* _EXERCISE OBJECTIVE_
Rewrite the items below, replacing "image size" with "frame size" and keeping everything else unchanged. Leave the pictures out of your answer.

* _RECORD LIST_

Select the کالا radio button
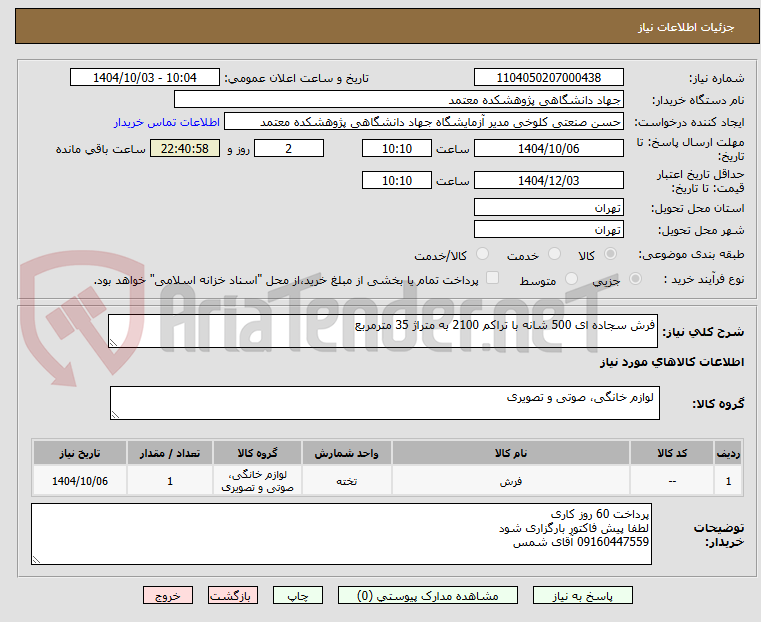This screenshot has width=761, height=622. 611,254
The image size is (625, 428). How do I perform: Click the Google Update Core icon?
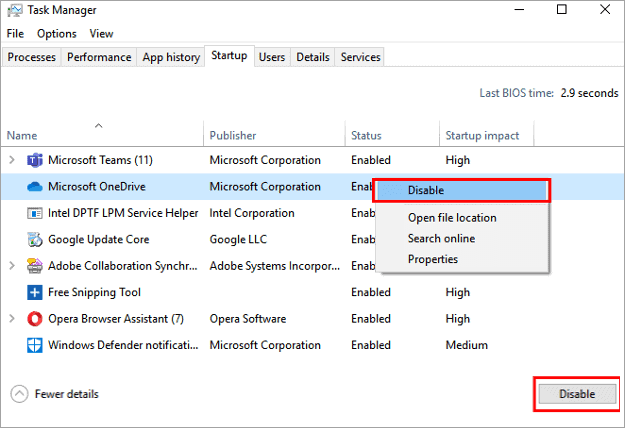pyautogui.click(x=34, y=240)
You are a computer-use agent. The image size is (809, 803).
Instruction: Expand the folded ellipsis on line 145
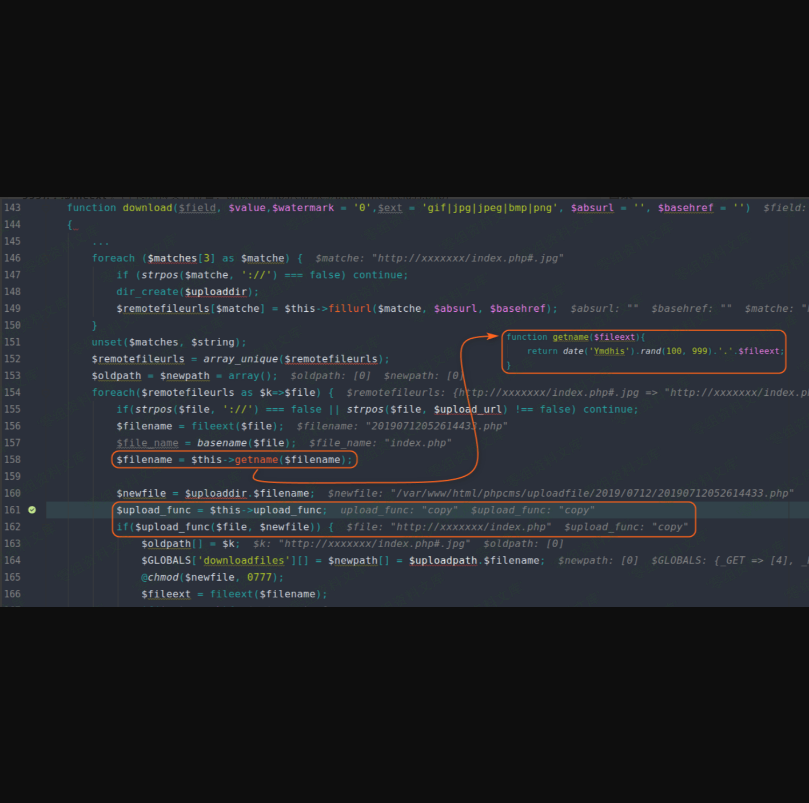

* _ANSWER BELOW_
Select the کالا radio button
This screenshot has width=761, height=622. 611,254
The frame size is (625, 428). How do I perform: Click the Google Update Core icon?
pyautogui.click(x=34, y=240)
You are a computer-use agent. The frame size is (809, 803).
Instruction: Expand the folded ellipsis on line 145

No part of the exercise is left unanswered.